# Given problem:
Reproduce the records below word for word, keeping every line unchanged and in its original order.

# Records for the exercise:

►

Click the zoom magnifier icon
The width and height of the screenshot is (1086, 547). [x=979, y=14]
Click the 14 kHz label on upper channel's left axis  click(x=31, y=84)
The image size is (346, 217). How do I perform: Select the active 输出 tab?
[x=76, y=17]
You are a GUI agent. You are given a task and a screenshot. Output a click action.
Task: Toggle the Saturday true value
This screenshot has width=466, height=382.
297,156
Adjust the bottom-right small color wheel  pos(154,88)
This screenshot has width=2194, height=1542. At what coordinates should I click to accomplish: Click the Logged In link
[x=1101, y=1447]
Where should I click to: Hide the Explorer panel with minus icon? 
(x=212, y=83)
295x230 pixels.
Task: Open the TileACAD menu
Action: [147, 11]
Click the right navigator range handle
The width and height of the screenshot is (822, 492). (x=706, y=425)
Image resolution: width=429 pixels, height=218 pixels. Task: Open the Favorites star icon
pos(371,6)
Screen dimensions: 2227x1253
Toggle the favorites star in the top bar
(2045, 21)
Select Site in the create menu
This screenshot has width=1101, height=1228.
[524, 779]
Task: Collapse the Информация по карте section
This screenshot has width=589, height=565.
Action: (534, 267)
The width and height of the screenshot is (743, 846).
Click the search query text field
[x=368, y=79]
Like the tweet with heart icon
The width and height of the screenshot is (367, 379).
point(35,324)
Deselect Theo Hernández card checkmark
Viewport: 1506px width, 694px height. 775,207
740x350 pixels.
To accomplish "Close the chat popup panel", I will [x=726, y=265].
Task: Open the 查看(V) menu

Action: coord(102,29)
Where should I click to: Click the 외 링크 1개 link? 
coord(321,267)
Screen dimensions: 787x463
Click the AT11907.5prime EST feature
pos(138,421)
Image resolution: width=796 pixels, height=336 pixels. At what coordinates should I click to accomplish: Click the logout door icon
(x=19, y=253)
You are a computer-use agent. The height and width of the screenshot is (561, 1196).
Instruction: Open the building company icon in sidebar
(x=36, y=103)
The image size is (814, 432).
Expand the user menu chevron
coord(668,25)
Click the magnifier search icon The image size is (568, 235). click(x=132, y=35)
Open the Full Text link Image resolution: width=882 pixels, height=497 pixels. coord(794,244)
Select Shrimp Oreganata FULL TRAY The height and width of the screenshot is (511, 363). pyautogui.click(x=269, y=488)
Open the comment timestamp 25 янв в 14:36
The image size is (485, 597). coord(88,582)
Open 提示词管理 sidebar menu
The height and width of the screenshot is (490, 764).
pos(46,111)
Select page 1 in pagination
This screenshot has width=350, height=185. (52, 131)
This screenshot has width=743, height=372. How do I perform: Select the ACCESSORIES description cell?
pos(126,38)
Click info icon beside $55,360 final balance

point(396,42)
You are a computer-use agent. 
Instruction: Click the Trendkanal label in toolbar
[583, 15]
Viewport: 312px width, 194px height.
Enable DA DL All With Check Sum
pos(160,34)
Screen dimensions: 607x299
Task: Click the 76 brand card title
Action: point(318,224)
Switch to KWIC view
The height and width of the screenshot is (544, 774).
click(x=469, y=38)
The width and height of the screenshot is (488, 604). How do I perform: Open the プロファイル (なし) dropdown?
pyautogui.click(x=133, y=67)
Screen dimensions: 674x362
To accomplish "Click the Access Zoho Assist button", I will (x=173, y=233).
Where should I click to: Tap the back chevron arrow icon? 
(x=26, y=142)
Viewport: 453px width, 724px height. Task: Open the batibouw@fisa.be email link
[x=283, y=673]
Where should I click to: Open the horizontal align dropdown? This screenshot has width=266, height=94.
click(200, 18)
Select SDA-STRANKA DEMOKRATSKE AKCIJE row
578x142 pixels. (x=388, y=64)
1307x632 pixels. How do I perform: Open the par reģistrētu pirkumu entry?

◄

# Response to this task:
Click the zoom magnifier icon
The width and height of the screenshot is (1086, 547). [x=979, y=14]
Click the 14 kHz label on upper channel's left axis  click(x=31, y=84)
The image size is (346, 217). How do I perform: Select the active 输出 tab?
[x=76, y=17]
You are a GUI agent. You are given a task and a screenshot. Output a click action.
Task: Toggle the Saturday true value
This screenshot has width=466, height=382.
297,156
Adjust the bottom-right small color wheel  pos(154,88)
This screenshot has width=2194, height=1542. At what coordinates should I click to accomplish: Click the Logged In link
[x=1101, y=1447]
Where should I click to: Hide the Explorer panel with minus icon? 
(x=212, y=83)
295x230 pixels.
Task: Open the TileACAD menu
Action: [147, 11]
Click the right navigator range handle
The width and height of the screenshot is (822, 492). (x=706, y=425)
Image resolution: width=429 pixels, height=218 pixels. Task: Open the Favorites star icon
pos(371,6)
Screen dimensions: 2227x1253
Toggle the favorites star in the top bar
(2045, 21)
Select Site in the create menu
This screenshot has width=1101, height=1228.
[524, 779]
Task: Collapse the Информация по карте section
This screenshot has width=589, height=565.
Action: (534, 267)
The width and height of the screenshot is (743, 846).
Click the search query text field
[x=368, y=79]
Like the tweet with heart icon
The width and height of the screenshot is (367, 379).
point(35,324)
Deselect Theo Hernández card checkmark
Viewport: 1506px width, 694px height. 775,207
740x350 pixels.
To accomplish "Close the chat popup panel", I will [x=726, y=265].
Task: Open the 查看(V) menu

Action: coord(102,29)
Where should I click to: Click the 외 링크 1개 link? 
coord(321,267)
Screen dimensions: 787x463
Click the AT11907.5prime EST feature
pos(138,421)
Image resolution: width=796 pixels, height=336 pixels. At what coordinates should I click to accomplish: Click the logout door icon
(x=19, y=253)
You are a computer-use agent. The height and width of the screenshot is (561, 1196).
Instruction: Open the building company icon in sidebar
(x=36, y=103)
The image size is (814, 432).
Expand the user menu chevron
coord(668,25)
Click the magnifier search icon The image size is (568, 235). click(x=132, y=35)
Open the Full Text link Image resolution: width=882 pixels, height=497 pixels. coord(794,244)
Select Shrimp Oreganata FULL TRAY The height and width of the screenshot is (511, 363). pyautogui.click(x=269, y=488)
Open the comment timestamp 25 янв в 14:36
The image size is (485, 597). coord(88,582)
Open 提示词管理 sidebar menu
The height and width of the screenshot is (490, 764).
pos(46,111)
Select page 1 in pagination
This screenshot has width=350, height=185. (52, 131)
This screenshot has width=743, height=372. How do I perform: Select the ACCESSORIES description cell?
pos(126,38)
Click info icon beside $55,360 final balance

point(396,42)
You are a computer-use agent. 
Instruction: Click the Trendkanal label in toolbar
[583, 15]
Viewport: 312px width, 194px height.
Enable DA DL All With Check Sum
pos(160,34)
Screen dimensions: 607x299
Task: Click the 76 brand card title
Action: point(318,224)
Switch to KWIC view
The height and width of the screenshot is (544, 774).
click(x=469, y=38)
The width and height of the screenshot is (488, 604). How do I perform: Open the プロファイル (なし) dropdown?
pyautogui.click(x=133, y=67)
Screen dimensions: 674x362
To accomplish "Click the Access Zoho Assist button", I will (x=173, y=233).
Where should I click to: Tap the back chevron arrow icon? 
(x=26, y=142)
Viewport: 453px width, 724px height. Task: Open the batibouw@fisa.be email link
[x=283, y=673]
Where should I click to: Open the horizontal align dropdown? This screenshot has width=266, height=94.
click(200, 18)
Select SDA-STRANKA DEMOKRATSKE AKCIJE row
578x142 pixels. (x=388, y=64)
1307x632 pixels. How do I perform: Open the par reģistrētu pirkumu entry?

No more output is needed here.